How often does a spiritual book or talk these days discuss the matter of virtue to any great extent? With the modern tendency to put the emphasis on self-development as the principal aim of spirituality, I would say not nearly enough. And yet virtue is really all there is to the spiritual path. Everything else is peripheral to that which is why the Masters once told me to "Follow the path in humility and patience and all will unfold as it should". Simple, plain words that at first glance don't say very much but which, on consideration, give us the key to progress which is rarely dramatic and usually unnoticed.
Virtue is not morality because morality is a code that we live by, and so there is always a division between us and it. What we actually are and what we think we should be and try to be. I am not intending a criticism of morality when I say this because, until we have virtue, we do indeed need morality to keep us going in the right direction, and help us to conform our behaviour to the true nature of reality. But morality can change according to our position in time and space, that's to say our historical and geographical location, whereas virtue is unchanging and quite independent of fashion or mores. Morality is usually based on virtue to a greater or lesser degree so, even though it may be subject to change, its fundamental tenets are very similar wherever we may find ourselves. However, being virtue at least one remove from the source, it is heavily affected by culture, custom and sometimes prejudice as well. It is also largely dependent on majority opinion and the way that the society in which it is found views itself. But the most significant difference between the two is that morality is based on thought, whereas virtue, true virtue, springs spontaneously from the heart. A virtuous person is his virtue.

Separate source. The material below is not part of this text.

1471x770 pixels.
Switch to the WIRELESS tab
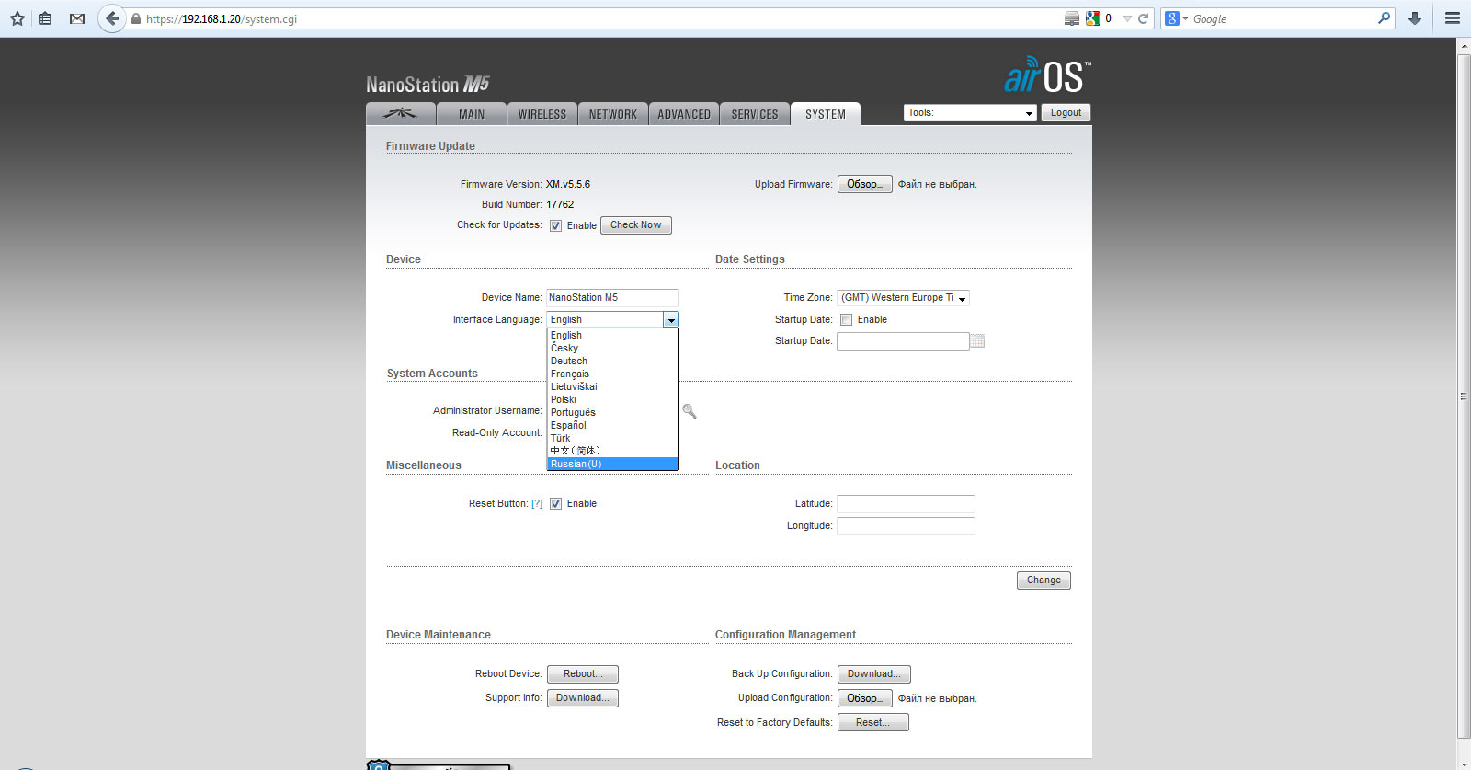click(542, 114)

So, until we have virtue, we do need morality. Equally, though, once we have virtue we have no further need for morality anymore than we need the Ten Commandments when we have learnt to love God and our neighbour as ourself (though that does not mean we reject the Commandments since to go beyond something does not mean to deny it). This gives us a clue as to what virtue actually is. If we would seek its true basis then that is surely to be found in the love of God. Does this mean that only a person who loves God can be virtuous? I maintain it means precisely that. The love of God is at the heart of all goodness, and virtue is goodness. I am not saying that an unbeliever is a bad person but he cannot truly be a good person either unless, despite his unbelief, he loves God without knowing that it is God he loves. For this is possible, as an initial phase at least. If we love the good, the beautiful and the true then we are beginning to love God even though we may not call Him by His name.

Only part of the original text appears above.